Similar to how \(b_1\) is an unbiased estimator of \(\beta_1\), \(\hat{y_i}\) is an unbiased estimator of \(Y_i\). If we evaluated all possible samples (of the same size) from the population, we could calculate a daughter population of sample slopes and \(\hat{y_i}\) values.
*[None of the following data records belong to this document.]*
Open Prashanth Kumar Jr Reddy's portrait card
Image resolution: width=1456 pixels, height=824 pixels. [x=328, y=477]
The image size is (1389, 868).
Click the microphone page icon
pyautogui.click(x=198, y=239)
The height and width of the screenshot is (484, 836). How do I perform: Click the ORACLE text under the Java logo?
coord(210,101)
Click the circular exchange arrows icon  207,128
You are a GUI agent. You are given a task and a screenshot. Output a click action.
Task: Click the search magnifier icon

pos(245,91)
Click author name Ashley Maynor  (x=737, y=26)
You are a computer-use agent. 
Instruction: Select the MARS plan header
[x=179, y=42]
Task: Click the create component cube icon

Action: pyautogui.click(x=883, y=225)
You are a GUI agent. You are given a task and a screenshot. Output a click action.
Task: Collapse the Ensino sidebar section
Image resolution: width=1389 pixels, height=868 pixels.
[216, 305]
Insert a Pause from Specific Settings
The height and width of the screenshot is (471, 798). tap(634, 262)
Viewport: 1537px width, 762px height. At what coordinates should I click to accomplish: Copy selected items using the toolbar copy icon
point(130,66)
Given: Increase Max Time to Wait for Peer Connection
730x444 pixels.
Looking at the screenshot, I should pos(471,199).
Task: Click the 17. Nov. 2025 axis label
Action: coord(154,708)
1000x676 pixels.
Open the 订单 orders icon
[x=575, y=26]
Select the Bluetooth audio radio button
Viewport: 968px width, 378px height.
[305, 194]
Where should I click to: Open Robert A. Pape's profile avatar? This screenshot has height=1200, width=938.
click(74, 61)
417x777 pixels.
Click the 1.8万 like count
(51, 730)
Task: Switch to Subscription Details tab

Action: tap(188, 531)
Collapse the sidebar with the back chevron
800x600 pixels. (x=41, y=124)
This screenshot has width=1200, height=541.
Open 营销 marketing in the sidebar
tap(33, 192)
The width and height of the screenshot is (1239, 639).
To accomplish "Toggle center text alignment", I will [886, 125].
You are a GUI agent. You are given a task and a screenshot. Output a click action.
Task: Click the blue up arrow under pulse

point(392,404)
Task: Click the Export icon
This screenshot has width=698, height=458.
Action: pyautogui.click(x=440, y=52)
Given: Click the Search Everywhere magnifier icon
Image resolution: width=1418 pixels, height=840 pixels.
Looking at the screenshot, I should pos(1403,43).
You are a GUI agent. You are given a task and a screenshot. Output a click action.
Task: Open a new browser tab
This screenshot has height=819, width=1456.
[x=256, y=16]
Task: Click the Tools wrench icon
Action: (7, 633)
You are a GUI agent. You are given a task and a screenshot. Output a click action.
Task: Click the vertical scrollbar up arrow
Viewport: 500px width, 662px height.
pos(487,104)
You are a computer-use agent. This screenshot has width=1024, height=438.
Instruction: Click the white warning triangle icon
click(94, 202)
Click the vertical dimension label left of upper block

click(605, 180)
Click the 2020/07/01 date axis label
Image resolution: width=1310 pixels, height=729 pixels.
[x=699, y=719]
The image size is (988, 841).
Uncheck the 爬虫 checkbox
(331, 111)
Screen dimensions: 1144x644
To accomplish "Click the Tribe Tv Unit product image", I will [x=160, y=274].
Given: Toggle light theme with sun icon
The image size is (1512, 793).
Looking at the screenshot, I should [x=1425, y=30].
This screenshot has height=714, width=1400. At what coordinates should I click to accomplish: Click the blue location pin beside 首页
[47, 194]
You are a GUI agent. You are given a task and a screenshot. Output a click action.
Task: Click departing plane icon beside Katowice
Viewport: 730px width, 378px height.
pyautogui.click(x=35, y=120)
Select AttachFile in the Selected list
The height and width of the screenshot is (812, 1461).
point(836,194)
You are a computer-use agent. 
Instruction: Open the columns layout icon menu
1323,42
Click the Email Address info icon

The grand average of the daughter population of \(\hat{y_i}\) values would equal \(Y_i\). We therefore say that it is an unbiased estimator.

Matrix Methods

Simple Linear Regression in Matrix Terms

We can use Matrix algebra to derive the regression equation, and some of the calculations are included below. The calculations are based on the following subset of data:

SATMat <- read.csv("~/Baruch/Baruch Class Projects/9700 Regression/SATMat.csv")
kable(SATMat)%>%kable_styling(position="left",full_width = F)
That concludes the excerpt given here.